[Start INPUT]

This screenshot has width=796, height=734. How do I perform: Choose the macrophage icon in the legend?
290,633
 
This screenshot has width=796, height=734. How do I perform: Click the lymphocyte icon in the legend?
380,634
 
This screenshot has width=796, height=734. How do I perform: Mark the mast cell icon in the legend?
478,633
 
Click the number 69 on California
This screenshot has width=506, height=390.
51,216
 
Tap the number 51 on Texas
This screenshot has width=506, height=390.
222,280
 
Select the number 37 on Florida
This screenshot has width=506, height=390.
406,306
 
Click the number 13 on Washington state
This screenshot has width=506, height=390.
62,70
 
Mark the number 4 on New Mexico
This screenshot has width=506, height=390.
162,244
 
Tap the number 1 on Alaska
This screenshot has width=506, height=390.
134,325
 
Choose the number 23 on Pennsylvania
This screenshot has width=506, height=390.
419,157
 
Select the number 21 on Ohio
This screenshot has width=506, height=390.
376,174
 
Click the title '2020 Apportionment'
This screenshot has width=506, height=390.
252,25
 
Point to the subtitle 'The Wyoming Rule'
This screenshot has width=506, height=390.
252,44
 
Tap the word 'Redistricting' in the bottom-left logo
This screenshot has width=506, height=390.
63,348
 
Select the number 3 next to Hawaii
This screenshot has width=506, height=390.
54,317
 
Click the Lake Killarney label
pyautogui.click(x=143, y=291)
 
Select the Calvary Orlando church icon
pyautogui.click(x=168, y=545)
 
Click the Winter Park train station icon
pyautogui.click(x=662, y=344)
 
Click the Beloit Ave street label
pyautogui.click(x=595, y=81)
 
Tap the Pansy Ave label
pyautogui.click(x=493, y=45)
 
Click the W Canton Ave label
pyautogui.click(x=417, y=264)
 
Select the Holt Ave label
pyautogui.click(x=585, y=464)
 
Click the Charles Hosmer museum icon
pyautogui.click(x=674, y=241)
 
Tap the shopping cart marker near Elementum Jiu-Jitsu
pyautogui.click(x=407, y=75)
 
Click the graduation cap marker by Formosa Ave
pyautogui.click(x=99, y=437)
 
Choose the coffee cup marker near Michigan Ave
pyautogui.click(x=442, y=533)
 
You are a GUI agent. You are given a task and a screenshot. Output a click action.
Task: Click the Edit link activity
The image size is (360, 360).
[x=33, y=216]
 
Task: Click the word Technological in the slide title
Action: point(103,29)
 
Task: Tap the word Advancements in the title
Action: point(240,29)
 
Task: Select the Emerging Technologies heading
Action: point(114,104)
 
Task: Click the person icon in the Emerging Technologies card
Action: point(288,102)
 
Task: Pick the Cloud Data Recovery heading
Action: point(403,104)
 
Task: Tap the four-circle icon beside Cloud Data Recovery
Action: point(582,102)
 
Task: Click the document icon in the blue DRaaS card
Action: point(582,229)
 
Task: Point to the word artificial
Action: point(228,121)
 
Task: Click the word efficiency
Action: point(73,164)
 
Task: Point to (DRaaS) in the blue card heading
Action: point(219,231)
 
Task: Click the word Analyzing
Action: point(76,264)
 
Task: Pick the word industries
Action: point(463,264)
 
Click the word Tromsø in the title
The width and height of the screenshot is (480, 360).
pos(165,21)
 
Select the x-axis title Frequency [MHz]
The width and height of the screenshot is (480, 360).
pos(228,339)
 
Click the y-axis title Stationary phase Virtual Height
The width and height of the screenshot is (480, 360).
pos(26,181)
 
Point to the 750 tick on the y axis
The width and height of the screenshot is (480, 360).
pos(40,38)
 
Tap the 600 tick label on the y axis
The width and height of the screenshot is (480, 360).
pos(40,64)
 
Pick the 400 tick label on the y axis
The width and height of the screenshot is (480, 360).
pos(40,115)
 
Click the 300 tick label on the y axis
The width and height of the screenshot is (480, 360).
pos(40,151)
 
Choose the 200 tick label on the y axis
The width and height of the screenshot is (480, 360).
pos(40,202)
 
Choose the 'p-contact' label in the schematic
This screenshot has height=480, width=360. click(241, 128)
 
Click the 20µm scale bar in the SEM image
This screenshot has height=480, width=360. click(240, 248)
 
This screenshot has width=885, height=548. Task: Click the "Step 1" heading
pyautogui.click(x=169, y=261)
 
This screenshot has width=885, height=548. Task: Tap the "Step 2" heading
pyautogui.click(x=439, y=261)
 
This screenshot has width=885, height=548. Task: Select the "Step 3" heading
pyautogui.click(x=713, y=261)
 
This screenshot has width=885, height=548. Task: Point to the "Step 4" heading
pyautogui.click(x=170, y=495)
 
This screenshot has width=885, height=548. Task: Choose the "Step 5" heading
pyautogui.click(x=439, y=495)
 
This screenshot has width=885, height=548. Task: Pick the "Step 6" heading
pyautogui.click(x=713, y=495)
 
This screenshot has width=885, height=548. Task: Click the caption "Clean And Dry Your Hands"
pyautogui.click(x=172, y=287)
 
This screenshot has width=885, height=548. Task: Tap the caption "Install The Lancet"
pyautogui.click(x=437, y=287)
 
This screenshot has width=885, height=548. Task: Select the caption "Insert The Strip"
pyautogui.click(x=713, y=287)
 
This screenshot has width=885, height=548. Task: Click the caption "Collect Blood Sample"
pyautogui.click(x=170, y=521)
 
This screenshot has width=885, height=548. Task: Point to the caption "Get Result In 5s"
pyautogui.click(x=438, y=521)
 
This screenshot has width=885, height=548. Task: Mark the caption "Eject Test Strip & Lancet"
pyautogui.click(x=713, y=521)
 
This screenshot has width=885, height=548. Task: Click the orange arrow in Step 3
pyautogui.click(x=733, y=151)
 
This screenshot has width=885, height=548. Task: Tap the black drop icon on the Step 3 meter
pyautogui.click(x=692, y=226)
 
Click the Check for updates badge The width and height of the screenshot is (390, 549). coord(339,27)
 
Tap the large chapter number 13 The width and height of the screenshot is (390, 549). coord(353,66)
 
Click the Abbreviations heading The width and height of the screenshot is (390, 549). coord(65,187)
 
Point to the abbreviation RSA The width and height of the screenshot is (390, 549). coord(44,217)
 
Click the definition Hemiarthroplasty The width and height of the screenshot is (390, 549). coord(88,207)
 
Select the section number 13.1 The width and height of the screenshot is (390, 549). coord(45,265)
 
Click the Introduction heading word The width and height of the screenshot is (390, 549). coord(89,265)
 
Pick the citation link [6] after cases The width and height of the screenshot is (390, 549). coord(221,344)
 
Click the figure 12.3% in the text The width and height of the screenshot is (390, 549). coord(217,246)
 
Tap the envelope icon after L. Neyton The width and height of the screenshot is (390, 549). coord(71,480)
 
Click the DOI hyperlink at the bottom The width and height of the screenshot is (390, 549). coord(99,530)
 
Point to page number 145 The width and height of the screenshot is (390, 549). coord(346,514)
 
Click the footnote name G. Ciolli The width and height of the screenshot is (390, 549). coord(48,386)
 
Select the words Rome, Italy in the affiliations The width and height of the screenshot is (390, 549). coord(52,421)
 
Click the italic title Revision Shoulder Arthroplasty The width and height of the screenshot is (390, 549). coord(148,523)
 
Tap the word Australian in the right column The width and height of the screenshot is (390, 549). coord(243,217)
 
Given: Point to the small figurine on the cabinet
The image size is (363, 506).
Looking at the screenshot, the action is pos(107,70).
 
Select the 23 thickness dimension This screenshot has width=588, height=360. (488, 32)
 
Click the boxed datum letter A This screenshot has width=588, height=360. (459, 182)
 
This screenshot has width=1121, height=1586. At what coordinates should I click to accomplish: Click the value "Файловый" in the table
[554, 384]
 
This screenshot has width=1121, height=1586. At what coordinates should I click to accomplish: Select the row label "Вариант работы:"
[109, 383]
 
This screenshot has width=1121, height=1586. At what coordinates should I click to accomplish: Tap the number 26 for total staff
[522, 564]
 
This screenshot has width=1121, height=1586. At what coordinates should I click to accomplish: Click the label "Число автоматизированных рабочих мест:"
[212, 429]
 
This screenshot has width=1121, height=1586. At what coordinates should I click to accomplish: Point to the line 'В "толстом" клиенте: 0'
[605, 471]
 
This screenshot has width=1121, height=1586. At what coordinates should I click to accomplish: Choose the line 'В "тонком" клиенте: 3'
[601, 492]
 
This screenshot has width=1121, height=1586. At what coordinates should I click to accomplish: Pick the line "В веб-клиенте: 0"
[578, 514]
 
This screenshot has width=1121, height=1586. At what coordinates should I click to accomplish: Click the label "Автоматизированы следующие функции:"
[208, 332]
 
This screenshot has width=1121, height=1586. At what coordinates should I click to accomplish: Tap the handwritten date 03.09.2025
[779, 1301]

[End INPUT]

THE EXERCISE »
Copy the lines starting at the one containing "Choose the 'p-contact' label in the schematic" and ending at the one containing "pyautogui.click(x=439, y=261)", swapping "heading" for "title" and leaving everything else unchanged.

OUTPUT FOR THIS TASK »
Choose the 'p-contact' label in the schematic
This screenshot has height=480, width=360. click(241, 128)
 
Click the 20µm scale bar in the SEM image
This screenshot has height=480, width=360. click(240, 248)
 
This screenshot has width=885, height=548. Task: Click the "Step 1" title
pyautogui.click(x=169, y=261)
 
This screenshot has width=885, height=548. Task: Tap the "Step 2" title
pyautogui.click(x=439, y=261)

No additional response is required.